Maybe it’s true that Cruz hopes to position himself as the leading candidate and party redeemer in 2020, assuming the Trump takeover goes south. (As pretty nearly all Trump’s business deals do.) But if so he’d almost certainly have been better off staying away altogether, as John Kasich and Jeb Bush and scads of other so-called mainstream Republicans did. Marco Rubio tried to have it both ways by literally phoning it in, which only underscores what a hopeless little dweeb he is. It’s at least as likely that Cruz just shot himself in the head and can never run for anything else ever, and here’s where we have to give the guy credit: I’m convinced he genuinely doesn’t give a crap.
It’s not easy to express admiration for someone you find so reprehensible and obnoxious on so many levels. I experienced Cruz up close and personal in a New Hampshire elementary-school auditorium a few months ago. Even setting aside his hard-right Tea Party ideology, which was no surprise, I found him a uniquely off-putting human being, visibly uncomfortable with the rituals of retail politics and emanating a smug sense of his intellectual superiority to lesser mortals. He’s the man for whom the term “mansplaining” was invented, and I laughed along with everyone else when John Boehner, a congenial old-school dealmaker, described him as “Lucifer in the flesh.”
But Lucifer, as the Princeton-educated Cruz surely knows (and Boehner probably doesn’t), is the fallen angel who refuses to kneel before the power of the Almighty in Milton’s “Paradise Lost,” vowing instead “study of revenge, immortal hate,/ And courage never to submit or yield.” Cruz is a big-time Christian who would no doubt be profoundly uncomfortable with this analogy, but there is something in his Cleveland Great Refusal that evokes the doom, pathos, vanity and nobility that Milton sees in the defeated Satan.
Cruz has been accused of many things, but no one has ever accused him of lacking the courage of his convictions.
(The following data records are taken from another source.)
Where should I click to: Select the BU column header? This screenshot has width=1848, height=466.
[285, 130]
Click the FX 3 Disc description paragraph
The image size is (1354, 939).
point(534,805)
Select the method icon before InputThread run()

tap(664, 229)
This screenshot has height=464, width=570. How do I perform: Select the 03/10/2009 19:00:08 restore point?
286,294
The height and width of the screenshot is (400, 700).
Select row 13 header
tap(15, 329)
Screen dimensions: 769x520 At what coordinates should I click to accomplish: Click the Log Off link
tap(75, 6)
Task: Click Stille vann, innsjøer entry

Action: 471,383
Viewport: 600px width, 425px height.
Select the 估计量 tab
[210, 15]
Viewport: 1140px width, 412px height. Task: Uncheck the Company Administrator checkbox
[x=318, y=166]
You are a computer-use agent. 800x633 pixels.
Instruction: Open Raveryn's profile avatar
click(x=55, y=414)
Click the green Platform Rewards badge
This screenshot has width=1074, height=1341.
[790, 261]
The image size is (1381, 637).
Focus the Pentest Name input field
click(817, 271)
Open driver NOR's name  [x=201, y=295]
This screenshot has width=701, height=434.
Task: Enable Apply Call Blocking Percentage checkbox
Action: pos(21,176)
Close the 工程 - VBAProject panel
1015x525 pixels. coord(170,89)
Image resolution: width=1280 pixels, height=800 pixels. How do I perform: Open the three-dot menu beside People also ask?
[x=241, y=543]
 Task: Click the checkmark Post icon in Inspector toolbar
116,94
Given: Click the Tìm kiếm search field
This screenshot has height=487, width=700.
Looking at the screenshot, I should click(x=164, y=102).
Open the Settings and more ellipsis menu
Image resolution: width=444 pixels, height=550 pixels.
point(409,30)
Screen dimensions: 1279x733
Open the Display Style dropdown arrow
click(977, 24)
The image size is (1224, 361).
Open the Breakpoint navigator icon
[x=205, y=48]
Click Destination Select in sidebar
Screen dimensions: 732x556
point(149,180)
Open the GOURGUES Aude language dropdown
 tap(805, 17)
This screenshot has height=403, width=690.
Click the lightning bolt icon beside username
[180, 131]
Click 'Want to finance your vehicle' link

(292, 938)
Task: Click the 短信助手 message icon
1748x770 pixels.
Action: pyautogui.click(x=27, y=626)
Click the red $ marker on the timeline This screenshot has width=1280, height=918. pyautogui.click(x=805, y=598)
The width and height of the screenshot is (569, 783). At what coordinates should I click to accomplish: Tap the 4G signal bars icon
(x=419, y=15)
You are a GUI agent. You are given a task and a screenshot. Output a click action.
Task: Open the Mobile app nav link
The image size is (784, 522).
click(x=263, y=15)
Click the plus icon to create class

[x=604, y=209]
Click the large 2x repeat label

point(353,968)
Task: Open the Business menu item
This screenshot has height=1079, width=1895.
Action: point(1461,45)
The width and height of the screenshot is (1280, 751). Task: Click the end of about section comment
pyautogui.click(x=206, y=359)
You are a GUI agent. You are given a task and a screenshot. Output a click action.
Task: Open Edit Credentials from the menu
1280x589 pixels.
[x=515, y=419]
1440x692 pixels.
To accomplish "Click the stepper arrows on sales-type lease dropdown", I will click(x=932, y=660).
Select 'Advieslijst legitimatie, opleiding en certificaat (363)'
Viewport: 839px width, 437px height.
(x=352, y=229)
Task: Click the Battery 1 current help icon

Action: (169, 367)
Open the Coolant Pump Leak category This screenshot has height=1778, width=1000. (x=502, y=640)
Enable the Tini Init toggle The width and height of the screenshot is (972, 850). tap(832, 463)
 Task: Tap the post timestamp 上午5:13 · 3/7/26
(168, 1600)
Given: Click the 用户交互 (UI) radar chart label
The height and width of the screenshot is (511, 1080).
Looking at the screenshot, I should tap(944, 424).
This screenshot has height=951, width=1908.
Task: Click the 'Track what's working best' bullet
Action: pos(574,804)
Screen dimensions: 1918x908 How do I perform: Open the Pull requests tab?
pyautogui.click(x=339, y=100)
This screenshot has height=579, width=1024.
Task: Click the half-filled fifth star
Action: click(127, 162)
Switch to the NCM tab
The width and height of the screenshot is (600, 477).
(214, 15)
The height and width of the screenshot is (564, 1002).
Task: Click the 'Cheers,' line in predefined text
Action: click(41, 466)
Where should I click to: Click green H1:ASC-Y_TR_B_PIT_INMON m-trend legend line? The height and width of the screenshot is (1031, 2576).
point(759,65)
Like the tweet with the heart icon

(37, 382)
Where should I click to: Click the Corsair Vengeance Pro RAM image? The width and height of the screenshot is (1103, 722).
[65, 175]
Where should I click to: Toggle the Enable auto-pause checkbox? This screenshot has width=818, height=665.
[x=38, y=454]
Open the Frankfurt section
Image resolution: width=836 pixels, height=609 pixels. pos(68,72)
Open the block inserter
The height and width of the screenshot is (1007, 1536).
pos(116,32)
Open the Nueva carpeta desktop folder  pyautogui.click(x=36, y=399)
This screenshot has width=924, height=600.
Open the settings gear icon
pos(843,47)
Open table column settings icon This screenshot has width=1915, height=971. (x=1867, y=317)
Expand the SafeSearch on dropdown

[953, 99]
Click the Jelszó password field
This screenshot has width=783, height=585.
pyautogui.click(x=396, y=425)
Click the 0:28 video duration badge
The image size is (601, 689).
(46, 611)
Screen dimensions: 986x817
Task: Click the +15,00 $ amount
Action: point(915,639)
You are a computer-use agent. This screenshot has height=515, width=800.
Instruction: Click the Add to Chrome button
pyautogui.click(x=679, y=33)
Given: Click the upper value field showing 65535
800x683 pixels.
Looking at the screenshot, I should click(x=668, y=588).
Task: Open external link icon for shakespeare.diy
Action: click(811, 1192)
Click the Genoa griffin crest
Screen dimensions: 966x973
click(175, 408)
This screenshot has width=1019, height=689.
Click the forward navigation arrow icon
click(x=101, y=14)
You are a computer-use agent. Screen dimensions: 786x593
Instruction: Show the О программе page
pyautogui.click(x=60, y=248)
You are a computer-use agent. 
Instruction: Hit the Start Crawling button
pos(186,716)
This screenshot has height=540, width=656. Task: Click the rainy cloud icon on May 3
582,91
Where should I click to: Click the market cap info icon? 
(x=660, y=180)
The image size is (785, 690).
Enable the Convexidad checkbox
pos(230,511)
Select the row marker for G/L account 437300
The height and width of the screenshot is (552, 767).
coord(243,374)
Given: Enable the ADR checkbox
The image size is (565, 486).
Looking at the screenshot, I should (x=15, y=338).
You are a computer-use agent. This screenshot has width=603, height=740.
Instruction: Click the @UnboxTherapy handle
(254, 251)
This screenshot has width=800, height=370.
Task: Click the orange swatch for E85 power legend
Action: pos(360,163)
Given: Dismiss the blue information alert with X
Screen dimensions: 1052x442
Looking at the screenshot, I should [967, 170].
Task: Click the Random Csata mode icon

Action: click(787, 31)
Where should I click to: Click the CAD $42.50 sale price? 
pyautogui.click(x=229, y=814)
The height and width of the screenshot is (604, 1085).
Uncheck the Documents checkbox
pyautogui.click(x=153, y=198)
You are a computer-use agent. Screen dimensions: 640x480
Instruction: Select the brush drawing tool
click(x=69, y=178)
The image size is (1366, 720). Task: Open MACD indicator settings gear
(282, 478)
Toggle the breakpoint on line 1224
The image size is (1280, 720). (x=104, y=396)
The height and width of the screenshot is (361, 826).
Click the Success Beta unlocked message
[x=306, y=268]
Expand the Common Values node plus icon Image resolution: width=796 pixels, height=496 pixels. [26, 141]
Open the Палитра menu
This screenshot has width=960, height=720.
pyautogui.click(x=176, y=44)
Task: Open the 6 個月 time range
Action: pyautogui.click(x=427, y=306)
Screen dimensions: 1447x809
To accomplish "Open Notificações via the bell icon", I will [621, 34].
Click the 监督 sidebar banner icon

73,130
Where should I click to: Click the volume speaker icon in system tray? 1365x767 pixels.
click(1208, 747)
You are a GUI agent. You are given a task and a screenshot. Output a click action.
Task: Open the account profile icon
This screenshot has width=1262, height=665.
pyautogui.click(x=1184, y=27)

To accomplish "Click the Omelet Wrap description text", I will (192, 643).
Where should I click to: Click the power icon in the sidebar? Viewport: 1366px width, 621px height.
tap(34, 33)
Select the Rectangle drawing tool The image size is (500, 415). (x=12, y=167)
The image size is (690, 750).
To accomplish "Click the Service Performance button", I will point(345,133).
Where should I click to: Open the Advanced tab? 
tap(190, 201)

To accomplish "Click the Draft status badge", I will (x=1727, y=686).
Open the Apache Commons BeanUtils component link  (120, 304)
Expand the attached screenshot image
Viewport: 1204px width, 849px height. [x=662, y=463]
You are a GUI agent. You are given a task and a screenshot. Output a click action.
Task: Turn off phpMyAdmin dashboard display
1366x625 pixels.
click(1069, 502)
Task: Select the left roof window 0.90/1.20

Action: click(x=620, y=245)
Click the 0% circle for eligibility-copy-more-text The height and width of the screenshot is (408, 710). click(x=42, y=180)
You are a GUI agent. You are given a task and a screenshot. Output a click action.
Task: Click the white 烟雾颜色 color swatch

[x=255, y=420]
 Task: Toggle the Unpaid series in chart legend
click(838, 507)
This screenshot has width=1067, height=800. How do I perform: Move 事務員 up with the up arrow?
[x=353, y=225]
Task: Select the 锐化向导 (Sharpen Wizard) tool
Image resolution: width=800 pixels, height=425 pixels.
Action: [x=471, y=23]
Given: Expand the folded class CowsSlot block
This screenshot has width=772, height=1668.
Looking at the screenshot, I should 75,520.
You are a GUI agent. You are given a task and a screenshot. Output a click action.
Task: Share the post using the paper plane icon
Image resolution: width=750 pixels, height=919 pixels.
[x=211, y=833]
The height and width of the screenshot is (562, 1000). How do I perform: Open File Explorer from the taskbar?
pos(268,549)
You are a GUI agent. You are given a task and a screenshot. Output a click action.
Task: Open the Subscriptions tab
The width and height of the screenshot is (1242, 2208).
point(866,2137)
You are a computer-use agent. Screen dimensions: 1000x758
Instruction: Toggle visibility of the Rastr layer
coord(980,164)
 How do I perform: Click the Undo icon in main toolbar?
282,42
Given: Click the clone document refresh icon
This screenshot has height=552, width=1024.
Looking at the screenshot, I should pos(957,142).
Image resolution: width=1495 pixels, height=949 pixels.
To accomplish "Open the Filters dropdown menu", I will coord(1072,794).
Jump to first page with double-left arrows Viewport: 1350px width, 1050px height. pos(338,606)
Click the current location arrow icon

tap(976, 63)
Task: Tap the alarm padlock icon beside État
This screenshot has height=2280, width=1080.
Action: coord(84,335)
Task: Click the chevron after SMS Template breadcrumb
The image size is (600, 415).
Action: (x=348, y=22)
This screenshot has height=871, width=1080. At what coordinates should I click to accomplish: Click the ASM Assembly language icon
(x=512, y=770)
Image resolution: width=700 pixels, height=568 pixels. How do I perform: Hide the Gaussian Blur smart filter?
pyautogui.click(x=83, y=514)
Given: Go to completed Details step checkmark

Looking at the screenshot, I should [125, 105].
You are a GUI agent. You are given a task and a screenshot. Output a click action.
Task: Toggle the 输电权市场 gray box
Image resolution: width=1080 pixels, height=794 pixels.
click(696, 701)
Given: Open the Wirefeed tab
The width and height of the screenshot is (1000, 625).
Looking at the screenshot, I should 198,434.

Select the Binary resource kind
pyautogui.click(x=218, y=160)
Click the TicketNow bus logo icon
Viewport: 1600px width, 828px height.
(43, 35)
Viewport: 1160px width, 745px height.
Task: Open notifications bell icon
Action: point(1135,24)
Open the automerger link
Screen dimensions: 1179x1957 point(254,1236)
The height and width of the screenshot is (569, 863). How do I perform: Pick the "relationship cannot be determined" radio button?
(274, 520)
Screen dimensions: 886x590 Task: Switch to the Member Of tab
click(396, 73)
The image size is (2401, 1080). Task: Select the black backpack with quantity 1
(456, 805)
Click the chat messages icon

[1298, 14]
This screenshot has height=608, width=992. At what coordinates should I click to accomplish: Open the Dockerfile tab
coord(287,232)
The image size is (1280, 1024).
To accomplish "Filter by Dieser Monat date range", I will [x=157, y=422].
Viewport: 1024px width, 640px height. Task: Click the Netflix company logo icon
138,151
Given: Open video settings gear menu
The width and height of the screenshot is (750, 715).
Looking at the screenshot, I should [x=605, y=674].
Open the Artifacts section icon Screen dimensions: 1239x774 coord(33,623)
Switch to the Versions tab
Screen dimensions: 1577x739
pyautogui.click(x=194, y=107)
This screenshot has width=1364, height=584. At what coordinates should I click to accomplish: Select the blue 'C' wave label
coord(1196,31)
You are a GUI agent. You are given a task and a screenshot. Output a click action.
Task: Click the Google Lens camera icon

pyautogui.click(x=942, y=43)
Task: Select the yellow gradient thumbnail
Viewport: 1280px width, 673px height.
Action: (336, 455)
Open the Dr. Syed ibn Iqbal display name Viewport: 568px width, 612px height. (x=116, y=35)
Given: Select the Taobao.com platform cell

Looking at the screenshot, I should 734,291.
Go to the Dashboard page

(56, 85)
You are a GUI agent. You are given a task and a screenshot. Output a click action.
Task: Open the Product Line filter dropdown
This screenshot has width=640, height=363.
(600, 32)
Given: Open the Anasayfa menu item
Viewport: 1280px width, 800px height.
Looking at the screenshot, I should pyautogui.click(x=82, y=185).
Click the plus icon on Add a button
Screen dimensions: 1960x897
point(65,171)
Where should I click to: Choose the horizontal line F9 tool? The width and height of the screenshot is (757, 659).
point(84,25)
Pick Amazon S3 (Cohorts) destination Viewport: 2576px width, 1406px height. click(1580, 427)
To me, and very likely to you, those convictions suggest a desire to roll back the federal government and the judicial interpretation of the Constitution by roughly a century, and are nearly as delusional as the fantasies of the Trump movement (in an entirely different way). But I feel confident that Cruz could convince us over a pitcher of beer (in between doing “Princess Bride” voices) that his ideological vision for America is consistent and coherent, even if there’s no way to get there from here without Albus Dumbledore powers and a time machine.
I remember Cruz telling his New Hampshire audience that he would rather lose elections on his platform of dragging America back to purified conservative principles than make compromises in order to win. It was convincing then and it’s more convincing now. Cruz has two things going for him — or three, if you count the fact that he’s so weird and distasteful that he was never going to be elected president, and that he just sealed the deal by getting booed off the stage of his own party’s convention. Virtually alone among major Republicans, he bears no responsibility for the massive con game the party has been running on its own voters for 30 years or so. And he was the only Republican with the courage or the arrogance to stand up in Cleveland and make clear that the nomination of Donald Trump is a disaster for the conservative movement, the Republican Party and the United States. That’s probably enough to earn him a place in the history books.